◆ **WHAT TO WORK ON**
Below are entries. Pull out all lines containing "agent".

Stored data:

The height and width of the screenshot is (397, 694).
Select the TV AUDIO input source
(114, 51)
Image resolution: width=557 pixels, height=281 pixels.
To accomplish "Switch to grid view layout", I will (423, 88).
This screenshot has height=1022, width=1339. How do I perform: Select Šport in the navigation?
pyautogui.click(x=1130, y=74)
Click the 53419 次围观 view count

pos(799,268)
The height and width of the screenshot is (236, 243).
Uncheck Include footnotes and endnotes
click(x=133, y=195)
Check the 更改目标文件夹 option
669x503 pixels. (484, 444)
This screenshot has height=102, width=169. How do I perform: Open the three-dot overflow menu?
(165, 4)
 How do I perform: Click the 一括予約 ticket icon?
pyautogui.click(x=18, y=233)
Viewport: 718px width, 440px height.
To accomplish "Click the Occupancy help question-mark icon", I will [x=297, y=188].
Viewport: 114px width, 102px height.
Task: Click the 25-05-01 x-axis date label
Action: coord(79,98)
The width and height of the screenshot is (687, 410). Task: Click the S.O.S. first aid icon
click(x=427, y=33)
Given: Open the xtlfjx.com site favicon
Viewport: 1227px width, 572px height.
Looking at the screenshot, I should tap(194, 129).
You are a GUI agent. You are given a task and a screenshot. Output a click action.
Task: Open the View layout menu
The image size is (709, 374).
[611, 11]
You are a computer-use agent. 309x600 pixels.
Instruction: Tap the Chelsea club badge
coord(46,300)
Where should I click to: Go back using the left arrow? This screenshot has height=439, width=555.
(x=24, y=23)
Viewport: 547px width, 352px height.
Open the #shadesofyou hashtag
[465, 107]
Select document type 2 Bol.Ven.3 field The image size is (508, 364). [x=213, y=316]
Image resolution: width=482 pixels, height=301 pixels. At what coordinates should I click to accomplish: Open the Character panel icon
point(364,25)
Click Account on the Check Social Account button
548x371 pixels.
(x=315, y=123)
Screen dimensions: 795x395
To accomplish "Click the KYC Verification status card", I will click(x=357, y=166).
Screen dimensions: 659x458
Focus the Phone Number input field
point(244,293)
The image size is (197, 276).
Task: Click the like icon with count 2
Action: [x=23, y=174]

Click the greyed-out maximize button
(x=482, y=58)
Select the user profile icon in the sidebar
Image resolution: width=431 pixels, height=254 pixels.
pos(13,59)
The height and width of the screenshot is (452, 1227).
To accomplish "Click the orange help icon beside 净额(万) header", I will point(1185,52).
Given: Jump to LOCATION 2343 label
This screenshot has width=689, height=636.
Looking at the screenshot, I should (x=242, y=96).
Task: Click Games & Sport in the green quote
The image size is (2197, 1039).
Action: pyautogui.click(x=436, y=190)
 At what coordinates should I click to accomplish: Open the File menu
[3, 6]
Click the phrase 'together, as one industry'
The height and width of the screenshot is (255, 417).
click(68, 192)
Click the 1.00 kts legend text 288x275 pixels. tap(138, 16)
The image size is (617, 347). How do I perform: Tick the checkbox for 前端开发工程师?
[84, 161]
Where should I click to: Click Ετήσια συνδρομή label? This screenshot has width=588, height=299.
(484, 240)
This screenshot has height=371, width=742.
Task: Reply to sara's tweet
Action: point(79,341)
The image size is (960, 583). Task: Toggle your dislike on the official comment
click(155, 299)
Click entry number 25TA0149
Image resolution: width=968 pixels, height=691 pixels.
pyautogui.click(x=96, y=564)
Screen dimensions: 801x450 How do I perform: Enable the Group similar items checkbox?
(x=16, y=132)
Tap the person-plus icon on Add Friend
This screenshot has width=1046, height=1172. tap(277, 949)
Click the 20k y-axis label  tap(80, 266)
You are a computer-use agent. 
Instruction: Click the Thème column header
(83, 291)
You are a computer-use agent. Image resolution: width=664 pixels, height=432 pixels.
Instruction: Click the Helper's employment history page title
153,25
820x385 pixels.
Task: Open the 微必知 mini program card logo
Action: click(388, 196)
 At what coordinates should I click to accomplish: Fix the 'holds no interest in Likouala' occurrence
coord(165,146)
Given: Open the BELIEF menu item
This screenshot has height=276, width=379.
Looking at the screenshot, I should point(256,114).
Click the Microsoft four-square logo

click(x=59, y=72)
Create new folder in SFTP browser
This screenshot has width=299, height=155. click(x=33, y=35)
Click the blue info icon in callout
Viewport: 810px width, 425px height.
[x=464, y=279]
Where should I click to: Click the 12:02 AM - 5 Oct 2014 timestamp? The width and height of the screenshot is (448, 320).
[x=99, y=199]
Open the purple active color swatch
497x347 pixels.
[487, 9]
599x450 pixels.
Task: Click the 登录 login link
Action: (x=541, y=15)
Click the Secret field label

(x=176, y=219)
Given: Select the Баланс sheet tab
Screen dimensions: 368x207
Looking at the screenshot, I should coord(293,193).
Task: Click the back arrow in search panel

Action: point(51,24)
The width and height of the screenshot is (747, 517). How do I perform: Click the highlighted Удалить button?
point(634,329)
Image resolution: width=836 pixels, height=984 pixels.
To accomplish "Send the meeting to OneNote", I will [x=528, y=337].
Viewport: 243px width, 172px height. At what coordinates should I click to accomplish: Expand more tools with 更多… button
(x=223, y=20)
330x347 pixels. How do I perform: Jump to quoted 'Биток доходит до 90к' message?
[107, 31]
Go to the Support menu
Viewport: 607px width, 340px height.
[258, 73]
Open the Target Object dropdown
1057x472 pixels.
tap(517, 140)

◆ **EXERCISE ANSWER**
You are a GUI agent. You are given a task and a screenshot. Output a click action.
You are a computer-use agent. 309x600 pixels.
You are a computer-use agent. 
You are a computer-use agent. Image resolution: width=664 pixels, height=432 pixels.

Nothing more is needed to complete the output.